La Guardia Civil detuvo recientemente en Burgos a un joven de 24 años como presunto autor de un delito de estafa, por unos hechos que ocurrieron el pasado mes de abril en una localidad de la comarca Odra-Pisuerga.
Según fuentes del Instituto Armado, el ahora detenido se presentó en una vivienda, identificándose como operario de una empresa de instalación y mantenimiento de electrodomésticos, para realizar unos supuestos trabajos de inspección. Sin sospechar que se trataba de un timo, el propietario, de 79 años, autorizó su entrada.
Durante el tiempo que permaneció en la vivienda, el presunto estafador fingió llevar a cabo una importante labor de reparación y de sustitución de piezas en un aparato descalcificador de agua.

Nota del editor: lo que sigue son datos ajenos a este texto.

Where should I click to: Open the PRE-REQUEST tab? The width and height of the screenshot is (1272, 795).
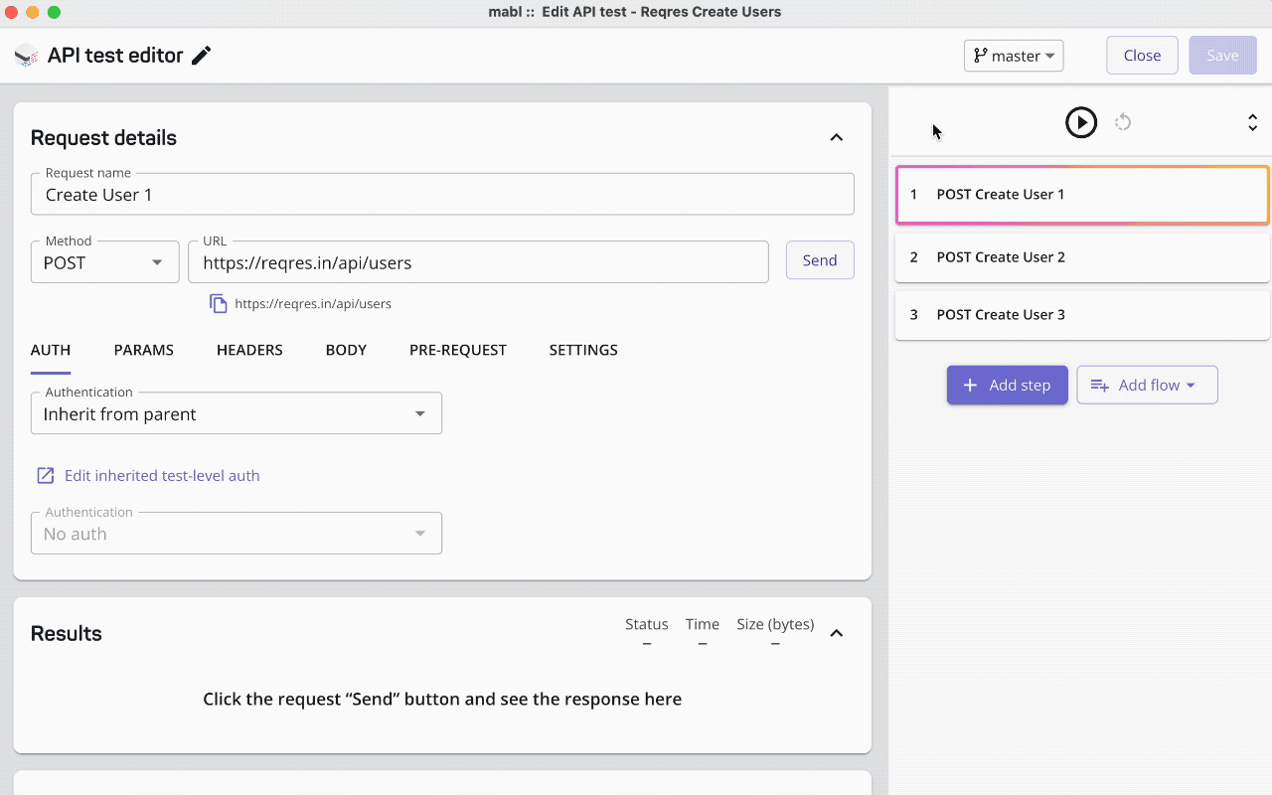tap(457, 350)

A continuación, cobró en efectivo a la víctima una indeterminada cantidad de dinero, engañándole a la vez para que le realizara, adicionalmente, una transferencia bancaria por importe de 3.500 euros al objeto de cubrir los gastos por el falso trabajo realizado.
Denunciados los hechos en la Guardia Civil, en respuesta al Plan Mayor Seguridad dirigido a la prevención y seguridad de la tercera edad, la Unidad Orgánica de Policía Judicial inició una investigación y practicó diversas entrevistas y comprobaciones para demostrar que todo había sido un timo, ya que no se habían acometido los referidos trabajos. Finalmente, las pesquisas practicadas han llevado a la identificación y localización del falso operario.

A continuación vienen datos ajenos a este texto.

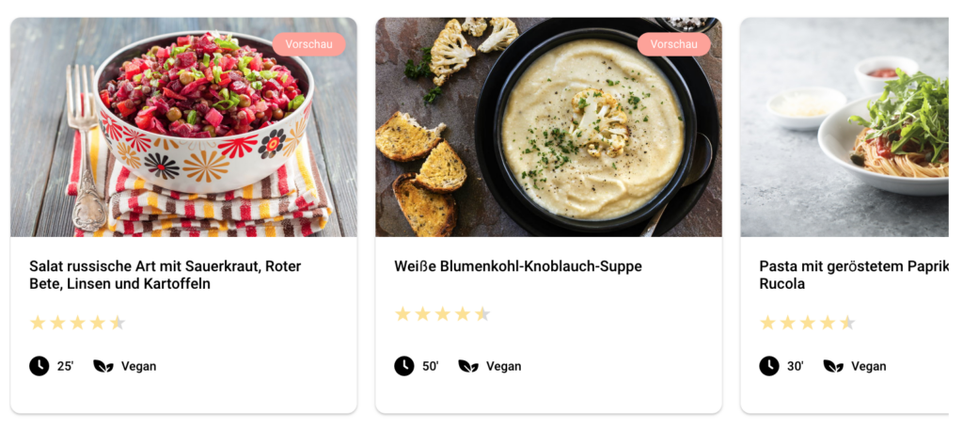Click the clock icon on the salad card

(39, 366)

Durante la investigación, se pudo conocer que, en el pasado, el joven trabajó como empleado en una empresa dedicada a la instalación y mantenimiento de descalcificadoras de agua y que conocía previamente la existencia del aparato en la vivienda. Paralelamente, se valió del estado de vulnerabilidad de la víctima para aprovecharse de su situación. Tras su arresto, las diligencias instruidas han sido entregadas en los juzgados de la capital.
Para evitar este tipo de estafas, la Guardia Civil recuerda que esta los delincuentes se sirven del desconocimiento popular de estos servicios y de los trabajos de mantenimiento que desarrollan sus técnicos. Por lo general, las víctimas son personas especialmente vulnerables, de avanzada edad y que viven solas.
Estos estafadores abusan del miedo o respeto de la población en general ante las posibles consecuencias en caso de avería o defectuoso funcionamiento del aparato o de la instalación, como sucede con el gas o como en este caso. Cabe destacar que, como norma y con antelación, se recibe una carta o notificación telefónica previa de una empresa reconocida en el sector -generalmente la misma que en inspecciones anteriores- para concertar una cita para realizar la inspección.
También se debe tener en cuenta la necesidad de solicitar siempre la acreditación personal y de la empresa porque ambos deben estar autorizados como instaladores oficiales. Asimismo, conviene hacerse acompañar de un familiar o conocido, presenciar la inspección y nunca dejarles solos para saber en todo momento qué están realizando.
Antes de sustituir materiales o piezas, el cliente debe ser informado de éstos y del coste de la reparación en su caso. Además, se ha de abonar la factura mediante ingreso en cuenta bancaria, nunca en mano y en metálico, y sospechar cuando la factura sea elevada o cuando el presunto operario se conforme con recibir en metálico la mitad del dinero.